Consigne donnée A — Dans l'extrait sur Dschisr az-Zarqa, quel métier Neta Hanien exerçait-elle dans le Sinaï ?
Consigne donnée B — Rédigez la suite de l'extrait sur Dschisr az-Zarqa en partant de sa dernière phrase.

Extrait du texte —
--------------------

Dschisr az-Zarqa est l’une des bourgades les plus pauvres d’Israël. Pendant des années, elle n’a été évoquée que pour ses problèmes. Elle est confrontée à un taux de chômage très important et nombre de ses habitants vivent sous le seuil de pauvreté. Mais depuis quelque temps elle essaie de s’établir comme pôle touristique grâce aux exploitants d’une auberge pour lesquels la coexistence n’est pas un vain mot.
Par Katharina Höftmann
Neta Hanien n’aime pas parler politique. „De nombreuses personnes veulent nous rencontrer pour aborder les questions de coexistence et autres thèmes majeurs. Mais je n’en ai pas envie. Je ne vois pas l’intérêt de parler. Je suis pour l’action. Ma devise est : sois toi-même l’instigateur du changement que tu souhaites“. Pour vivre selon son crédo, cette Juive israélienne d’Aviel, mère de quatre enfants, a ouvert une auberge dans l’une des bourgades les plus pauvres du pays. La première fois qu’elle a visité Dschisr as-Zarqa (le pont sur le bleu), le lieu lui a tout de suite fait penser au Sinaï où elle a travaillé comme professeure de plongée avant d’entamer sa carrière d’avocate de la défense.

--------------------

Enregistrements d'éléments d'interface:
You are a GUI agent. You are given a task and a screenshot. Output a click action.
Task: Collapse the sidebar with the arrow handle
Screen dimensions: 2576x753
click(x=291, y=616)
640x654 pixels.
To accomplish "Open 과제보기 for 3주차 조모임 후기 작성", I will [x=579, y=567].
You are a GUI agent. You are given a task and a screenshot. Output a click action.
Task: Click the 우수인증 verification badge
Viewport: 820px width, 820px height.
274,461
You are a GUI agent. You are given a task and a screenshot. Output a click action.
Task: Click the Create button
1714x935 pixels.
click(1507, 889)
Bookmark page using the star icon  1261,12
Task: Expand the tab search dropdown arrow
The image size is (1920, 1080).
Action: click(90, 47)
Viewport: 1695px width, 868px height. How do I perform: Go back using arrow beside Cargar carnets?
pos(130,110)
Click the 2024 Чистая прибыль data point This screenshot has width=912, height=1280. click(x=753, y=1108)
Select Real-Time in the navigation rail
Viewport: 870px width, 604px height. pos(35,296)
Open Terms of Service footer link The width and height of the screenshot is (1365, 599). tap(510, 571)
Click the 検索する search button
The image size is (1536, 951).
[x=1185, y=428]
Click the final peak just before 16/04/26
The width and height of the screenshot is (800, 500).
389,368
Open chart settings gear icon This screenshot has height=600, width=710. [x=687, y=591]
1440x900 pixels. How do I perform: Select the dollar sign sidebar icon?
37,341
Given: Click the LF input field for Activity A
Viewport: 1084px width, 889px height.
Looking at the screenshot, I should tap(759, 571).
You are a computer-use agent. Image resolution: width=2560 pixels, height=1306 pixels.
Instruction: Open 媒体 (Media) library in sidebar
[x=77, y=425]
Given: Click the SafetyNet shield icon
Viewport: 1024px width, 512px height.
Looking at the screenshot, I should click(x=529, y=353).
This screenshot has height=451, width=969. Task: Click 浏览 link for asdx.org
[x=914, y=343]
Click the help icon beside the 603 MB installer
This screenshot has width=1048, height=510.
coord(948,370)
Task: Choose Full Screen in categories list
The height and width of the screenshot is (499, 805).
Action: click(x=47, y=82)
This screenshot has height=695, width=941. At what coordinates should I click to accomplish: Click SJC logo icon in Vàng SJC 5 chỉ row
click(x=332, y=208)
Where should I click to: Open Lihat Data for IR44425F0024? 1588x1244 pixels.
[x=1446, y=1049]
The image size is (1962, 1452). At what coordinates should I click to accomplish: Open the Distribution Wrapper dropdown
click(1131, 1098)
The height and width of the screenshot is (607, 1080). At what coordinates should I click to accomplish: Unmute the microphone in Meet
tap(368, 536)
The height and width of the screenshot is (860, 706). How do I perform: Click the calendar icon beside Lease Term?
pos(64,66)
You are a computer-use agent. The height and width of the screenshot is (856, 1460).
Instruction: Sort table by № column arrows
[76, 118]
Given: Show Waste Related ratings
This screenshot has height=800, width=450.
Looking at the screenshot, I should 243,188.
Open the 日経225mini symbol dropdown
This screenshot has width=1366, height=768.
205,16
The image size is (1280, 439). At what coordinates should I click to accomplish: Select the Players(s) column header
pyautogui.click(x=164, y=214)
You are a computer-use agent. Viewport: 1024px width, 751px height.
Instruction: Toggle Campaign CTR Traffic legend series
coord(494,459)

--------------------

Résultat obtenu A — Elle y travaillait comme professeure de plongée.

Résultat obtenu B —
Neta Hanien, qui voulait depuis longtemps se mettre à son compte, a senti que Dschisr as-Zarqa offrait un réel potentiel touristique. La petite cité se trouve en effet non seulement directement au bord de la Méditerranée et du chemin pédestre ‚Israel National Trail‘ mais également à proximité immédiate de Césarée et de Zi’hon Yaakov. Néanmoins, Neta Hanien voulait faire plus que lancer un projet touristique réussi. Elle voulait améliorer les conditions de vie des habitants de Dschisr. Elle voulait les aider à la fois financièrement et moralement en leur redonnant quelque chose qu’ils avaient perdu depuis longtemps : de l’espoir, des rêves et une vision positive de l’avenir.

Elle a eu l’idée d’ouvrir une auberge car d’après elle les routards notamment sont toujours à la recherche de lieux simples et authentiques.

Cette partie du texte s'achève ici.